Further, a Fe-Ni alloy plating layer containing 30% or more of Ni is formed on the surface of the insulating substrate directly or through an underlayer, and this is used as a lower electrode which also serves as a ground electrode.
In addition, almost the entire surface of the insulating substrate including the electrodes is covered with a dielectric thin film layer, and an upper electrode is formed on the dielectric thin film layer on a surface facing the lower electrode, and the dielectric thin film layer is interposed between the upper and lower electrodes. A parallel resonance capacitor may be formed by the electrodes, and the dielectric thin film layer including the upper electrode may be covered with an insulating thin film layer over substantially the entire surface thereof, and the parallel resonance inductor may be formed on the surface. In this configuration, the inductor can be added later to the inductor formation region. Therefore, the resonance frequency f ₀ is determined by the capacitance of the resonance capacitor and the value of the inductance of the inductor. Even if there are variations in capacity, according to the capacity,
By forming the inductor having the optimum inductance value in the inductor formation region, it becomes possible to obtain the required resonance frequency f ₀ .

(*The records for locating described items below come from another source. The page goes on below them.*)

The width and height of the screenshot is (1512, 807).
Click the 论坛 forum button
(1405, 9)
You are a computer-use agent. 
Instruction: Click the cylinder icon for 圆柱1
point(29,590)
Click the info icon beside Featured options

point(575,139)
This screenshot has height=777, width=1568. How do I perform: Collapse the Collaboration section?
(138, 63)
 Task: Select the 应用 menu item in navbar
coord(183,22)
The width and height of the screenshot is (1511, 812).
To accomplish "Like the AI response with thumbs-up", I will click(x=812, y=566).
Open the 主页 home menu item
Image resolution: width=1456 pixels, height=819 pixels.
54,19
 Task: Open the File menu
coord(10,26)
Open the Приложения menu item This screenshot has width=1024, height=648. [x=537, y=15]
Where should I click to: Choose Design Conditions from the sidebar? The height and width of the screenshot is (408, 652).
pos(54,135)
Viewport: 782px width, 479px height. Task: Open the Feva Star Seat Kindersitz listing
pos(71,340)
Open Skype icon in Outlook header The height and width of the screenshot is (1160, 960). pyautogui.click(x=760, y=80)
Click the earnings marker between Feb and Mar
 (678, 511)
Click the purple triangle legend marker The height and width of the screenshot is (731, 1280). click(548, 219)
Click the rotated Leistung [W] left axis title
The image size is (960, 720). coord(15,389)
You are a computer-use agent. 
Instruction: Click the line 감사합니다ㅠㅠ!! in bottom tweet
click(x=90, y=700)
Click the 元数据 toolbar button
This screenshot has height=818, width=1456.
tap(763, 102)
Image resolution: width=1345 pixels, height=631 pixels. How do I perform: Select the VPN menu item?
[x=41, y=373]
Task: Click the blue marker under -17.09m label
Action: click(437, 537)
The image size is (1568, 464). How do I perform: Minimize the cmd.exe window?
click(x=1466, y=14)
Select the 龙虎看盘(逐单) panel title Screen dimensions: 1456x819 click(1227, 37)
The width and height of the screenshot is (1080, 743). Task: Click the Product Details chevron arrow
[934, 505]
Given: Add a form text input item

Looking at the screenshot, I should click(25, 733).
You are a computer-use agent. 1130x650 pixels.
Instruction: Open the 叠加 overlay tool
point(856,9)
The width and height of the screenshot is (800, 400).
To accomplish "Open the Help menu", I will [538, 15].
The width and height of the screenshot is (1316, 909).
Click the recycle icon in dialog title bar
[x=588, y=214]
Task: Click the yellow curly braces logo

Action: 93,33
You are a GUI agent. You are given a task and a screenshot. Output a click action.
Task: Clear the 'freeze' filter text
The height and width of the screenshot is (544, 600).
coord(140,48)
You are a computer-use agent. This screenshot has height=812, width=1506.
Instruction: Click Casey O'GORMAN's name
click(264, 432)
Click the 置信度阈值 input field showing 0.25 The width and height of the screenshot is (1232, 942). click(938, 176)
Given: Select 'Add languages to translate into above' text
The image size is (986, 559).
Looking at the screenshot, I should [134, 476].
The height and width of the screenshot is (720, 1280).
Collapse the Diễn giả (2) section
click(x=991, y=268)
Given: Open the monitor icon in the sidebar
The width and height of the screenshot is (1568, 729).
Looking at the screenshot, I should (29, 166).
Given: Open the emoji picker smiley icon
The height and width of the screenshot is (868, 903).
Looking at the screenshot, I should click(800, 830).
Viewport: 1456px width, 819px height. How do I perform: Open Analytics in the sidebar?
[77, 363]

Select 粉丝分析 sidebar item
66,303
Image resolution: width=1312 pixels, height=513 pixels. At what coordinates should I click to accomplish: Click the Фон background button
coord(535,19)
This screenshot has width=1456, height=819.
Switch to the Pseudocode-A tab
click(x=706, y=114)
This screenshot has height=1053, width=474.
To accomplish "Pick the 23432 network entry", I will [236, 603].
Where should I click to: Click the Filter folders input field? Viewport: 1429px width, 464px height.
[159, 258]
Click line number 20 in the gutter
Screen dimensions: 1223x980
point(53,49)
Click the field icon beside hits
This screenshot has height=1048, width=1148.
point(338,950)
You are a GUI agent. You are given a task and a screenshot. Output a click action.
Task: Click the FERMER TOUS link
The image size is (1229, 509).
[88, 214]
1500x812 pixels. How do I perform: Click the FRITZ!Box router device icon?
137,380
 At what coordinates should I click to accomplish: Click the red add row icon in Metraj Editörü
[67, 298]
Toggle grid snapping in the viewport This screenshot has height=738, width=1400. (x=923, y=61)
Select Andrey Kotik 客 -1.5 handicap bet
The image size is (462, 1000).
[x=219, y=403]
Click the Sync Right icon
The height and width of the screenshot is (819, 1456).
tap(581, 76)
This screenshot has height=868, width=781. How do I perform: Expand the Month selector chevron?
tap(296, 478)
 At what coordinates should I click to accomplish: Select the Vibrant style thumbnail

[0010] As the dielectric film layer is of SiO ₂
Thin film can be applied consisting. In this dielectric thin film layer, the temperature coefficient of capacitance is small,
It shows a stable capacity value.

[0011]

DETAILED DESCRIPTION OF THE PREFERRED EMBODIMENT An embodiment of the present invention will be described with reference to the accompanying drawings. FIG. 1 shows an LC filter according to the present invention. An example of dimensions is an insulating substrate 2a, 2b made of alumina or the like formed in a rectangular shape having a thickness of 0.635 mm, a length of 2 mm, and a width of 2 mm.
2c are laminated to form a base plate 1 carrying a parallel resonance circuit composed of a resonance capacitor C ₀ and an inductor L.

Here, rectangular ground electrodes 3a and 3b, which are long in the left and right directions in FIG. 1, are formed in parallel on the surface of the insulating substrate 2a in advance. Further, the parallel resonance inductors L ₁ and L ₂ are formed on the insulating substrate 2b so as to be in parallel relationship with each other. The inductors L ₁ and L ₂ are the insulating substrate 2
Magnetic fields are coupled by being adjacent to each other on b. A conductive via h is formed at one end of the inductors L ₁ and L ₂ . Furthermore, on the surface of the insulating substrate 2c, the lower electrodes 4a and 4b of the rectangular parallel resonance capacitors C ₀ and C ₀ , which are long in the left and right, are formed side by side, and a conductive via is formed at the right end in the figure.
A is formed in each of them so as to coincide with the conductive via h of the insulating substrate 2b. Then, in a stacked state, through the respective conductive vias h, earth electrodes 3a, parallel resonant inductor L _1,
The lower electrode 4a is electrically connected, are electrically connected earth electrodes 3b, the parallel resonant inductor L _2, a lower electrode 4b.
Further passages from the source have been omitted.